Category: Email MarketingCategory: Email Marketing
Hey, so it’s been 500 days since I launched HEAVY METAL EMAIL, and here’s some things I learned along the way about running a very niche email newsletter.
➡️ I got more sign ups from Substack than all of the social media networks put together. Lots of people subscribe to various newsletters on Substack, which makes it easy for them to subscribe.
➡️ I mostly stopped promoting HEAVY METAL EMAIL on social media months ago, and stopped the LINKINBIO dance.
Now I use the extra time to write better newsletters – take care of the people in front of you, and stop chasing MORE subscribers / fans.
Hone you craft, learn new skills, build better.
➡️ One of my most popular posts was my interview with Matt DeBenedictis, Manager of Compliance at Mailchimp.
Think of all the different people you could collaborate with in your orbit.
Not just because they’ll share it with all their social followers (and reach like 5% of their audience, bah!) – but because you’re making something awesome together, and that good energy flows in places that aren’t controlled by algorithms.

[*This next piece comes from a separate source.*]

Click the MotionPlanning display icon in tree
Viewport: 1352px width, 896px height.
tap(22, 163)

I hit 250 subscribers around December 24th, 2022 (and wrote about it here), so in the last 74 days I grew HEAVY METAL EMAIL by 58 subscribers, mostly without social media.
I get it – the allure of social media is real. But here in 2023 we’re all spending multiple hours a day on these platforms already.
What’s next? More hours?
That’s the only thing these platforms are interested in – keeping you hooked on what they offer so they can mine your data and show you more ads.

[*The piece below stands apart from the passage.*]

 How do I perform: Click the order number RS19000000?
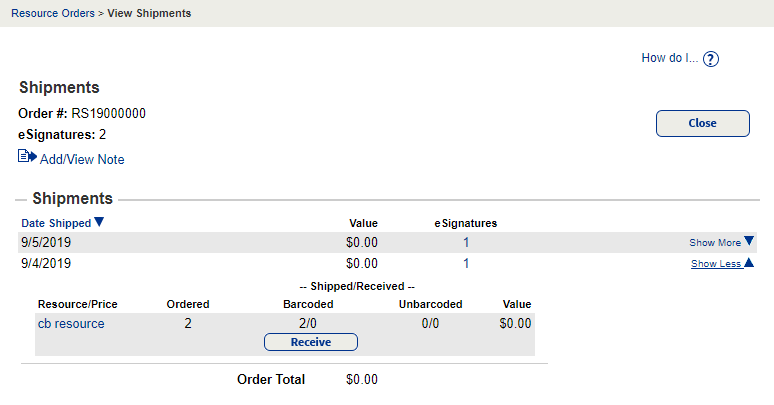click(109, 113)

I’ve been saying it for years – it will never get easier to reach your fans on social media. It was hard last year, it’ll be harder this year. Best of luck in 2024.
Get a website, build an email list, and develop a real connection with your fans.
I was sick last week, so it’s taking me a minute to get back into the swing of things around here.
From ‘Leaving Social Media?’ by Lachrista Greco:
“My lit agent advises I keep the account active and I understand why. But I also know there was a time before social media. There was a time when none of us relied on this shit. There was a time before the tornado of “content creation” and “influencers” and “doomscrolling.”
Yes, “there was a time when none of us relied on this shit.”
I started my first music blog in 2001, five years before Twitter showed up (it was called Twttr back then).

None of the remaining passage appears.